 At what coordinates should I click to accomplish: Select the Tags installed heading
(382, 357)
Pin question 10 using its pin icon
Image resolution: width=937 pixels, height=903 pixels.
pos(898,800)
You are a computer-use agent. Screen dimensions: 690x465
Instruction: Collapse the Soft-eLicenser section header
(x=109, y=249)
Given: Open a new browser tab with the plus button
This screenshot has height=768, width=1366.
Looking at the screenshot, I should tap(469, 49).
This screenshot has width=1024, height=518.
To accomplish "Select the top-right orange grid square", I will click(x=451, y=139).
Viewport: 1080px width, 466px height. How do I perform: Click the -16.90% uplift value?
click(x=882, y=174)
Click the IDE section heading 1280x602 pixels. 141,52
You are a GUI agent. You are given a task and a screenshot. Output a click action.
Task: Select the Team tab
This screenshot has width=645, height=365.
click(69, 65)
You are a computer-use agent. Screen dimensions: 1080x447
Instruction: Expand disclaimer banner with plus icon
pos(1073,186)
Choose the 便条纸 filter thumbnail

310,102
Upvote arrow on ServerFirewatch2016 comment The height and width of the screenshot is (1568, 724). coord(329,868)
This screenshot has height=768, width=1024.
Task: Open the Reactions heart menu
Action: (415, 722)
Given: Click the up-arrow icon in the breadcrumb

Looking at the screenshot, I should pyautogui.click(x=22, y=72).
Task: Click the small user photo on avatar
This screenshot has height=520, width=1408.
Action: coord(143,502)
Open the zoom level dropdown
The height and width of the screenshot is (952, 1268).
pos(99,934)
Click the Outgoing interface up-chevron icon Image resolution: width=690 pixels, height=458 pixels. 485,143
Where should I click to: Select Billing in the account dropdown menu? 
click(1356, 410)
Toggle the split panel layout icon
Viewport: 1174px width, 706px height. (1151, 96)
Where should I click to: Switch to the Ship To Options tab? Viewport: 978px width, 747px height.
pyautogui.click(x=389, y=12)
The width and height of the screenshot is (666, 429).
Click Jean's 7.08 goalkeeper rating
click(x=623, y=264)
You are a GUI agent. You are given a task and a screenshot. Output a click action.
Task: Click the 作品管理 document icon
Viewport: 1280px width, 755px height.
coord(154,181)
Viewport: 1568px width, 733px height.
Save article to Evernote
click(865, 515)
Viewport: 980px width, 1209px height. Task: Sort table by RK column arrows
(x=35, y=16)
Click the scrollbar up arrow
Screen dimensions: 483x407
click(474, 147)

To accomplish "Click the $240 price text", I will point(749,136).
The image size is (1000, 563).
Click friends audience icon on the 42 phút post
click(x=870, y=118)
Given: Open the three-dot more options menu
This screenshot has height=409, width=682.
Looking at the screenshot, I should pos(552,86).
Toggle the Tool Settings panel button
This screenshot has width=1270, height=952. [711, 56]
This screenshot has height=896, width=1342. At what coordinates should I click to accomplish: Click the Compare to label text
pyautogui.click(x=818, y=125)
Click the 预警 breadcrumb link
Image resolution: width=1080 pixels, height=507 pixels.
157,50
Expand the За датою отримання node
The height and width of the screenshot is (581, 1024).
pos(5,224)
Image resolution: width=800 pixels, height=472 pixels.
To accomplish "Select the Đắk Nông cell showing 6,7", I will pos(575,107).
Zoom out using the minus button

* * *

> Objetivo: Copia todas las líneas anteriores sustituyendo "Instruction" por "Command" y sin modificar nada más.

> Resultado final:
 At what coordinates should I click to accomplish: Select the Tags installed heading
(382, 357)
Pin question 10 using its pin icon
Image resolution: width=937 pixels, height=903 pixels.
pos(898,800)
You are a computer-use agent. Screen dimensions: 690x465
Command: Collapse the Soft-eLicenser section header
(x=109, y=249)
Given: Open a new browser tab with the plus button
This screenshot has height=768, width=1366.
Looking at the screenshot, I should tap(469, 49).
This screenshot has width=1024, height=518.
To accomplish "Select the top-right orange grid square", I will click(x=451, y=139).
Viewport: 1080px width, 466px height. How do I perform: Click the -16.90% uplift value?
click(x=882, y=174)
Click the IDE section heading 1280x602 pixels. 141,52
You are a GUI agent. You are given a task and a screenshot. Output a click action.
Task: Select the Team tab
This screenshot has width=645, height=365.
click(69, 65)
You are a computer-use agent. Screen dimensions: 1080x447
Command: Expand disclaimer banner with plus icon
pos(1073,186)
Choose the 便条纸 filter thumbnail

310,102
Upvote arrow on ServerFirewatch2016 comment The height and width of the screenshot is (1568, 724). coord(329,868)
This screenshot has height=768, width=1024.
Task: Open the Reactions heart menu
Action: (415, 722)
Given: Click the up-arrow icon in the breadcrumb

Looking at the screenshot, I should pyautogui.click(x=22, y=72).
Task: Click the small user photo on avatar
This screenshot has height=520, width=1408.
Action: coord(143,502)
Open the zoom level dropdown
The height and width of the screenshot is (952, 1268).
pos(99,934)
Click the Outgoing interface up-chevron icon Image resolution: width=690 pixels, height=458 pixels. 485,143
Where should I click to: Select Billing in the account dropdown menu? 
click(1356, 410)
Toggle the split panel layout icon
Viewport: 1174px width, 706px height. (1151, 96)
Where should I click to: Switch to the Ship To Options tab? Viewport: 978px width, 747px height.
pyautogui.click(x=389, y=12)
The width and height of the screenshot is (666, 429).
Click Jean's 7.08 goalkeeper rating
click(x=623, y=264)
You are a GUI agent. You are given a task and a screenshot. Output a click action.
Task: Click the 作品管理 document icon
Viewport: 1280px width, 755px height.
coord(154,181)
Viewport: 1568px width, 733px height.
Save article to Evernote
click(865, 515)
Viewport: 980px width, 1209px height. Task: Sort table by RK column arrows
(x=35, y=16)
Click the scrollbar up arrow
Screen dimensions: 483x407
click(474, 147)

To accomplish "Click the $240 price text", I will point(749,136).
The image size is (1000, 563).
Click friends audience icon on the 42 phút post
click(x=870, y=118)
Given: Open the three-dot more options menu
This screenshot has height=409, width=682.
Looking at the screenshot, I should pos(552,86).
Toggle the Tool Settings panel button
This screenshot has width=1270, height=952. [711, 56]
This screenshot has height=896, width=1342. At what coordinates should I click to accomplish: Click the Compare to label text
pyautogui.click(x=818, y=125)
Click the 预警 breadcrumb link
Image resolution: width=1080 pixels, height=507 pixels.
157,50
Expand the За датою отримання node
The height and width of the screenshot is (581, 1024).
pos(5,224)
Image resolution: width=800 pixels, height=472 pixels.
To accomplish "Select the Đắk Nông cell showing 6,7", I will pos(575,107).
Zoom out using the minus button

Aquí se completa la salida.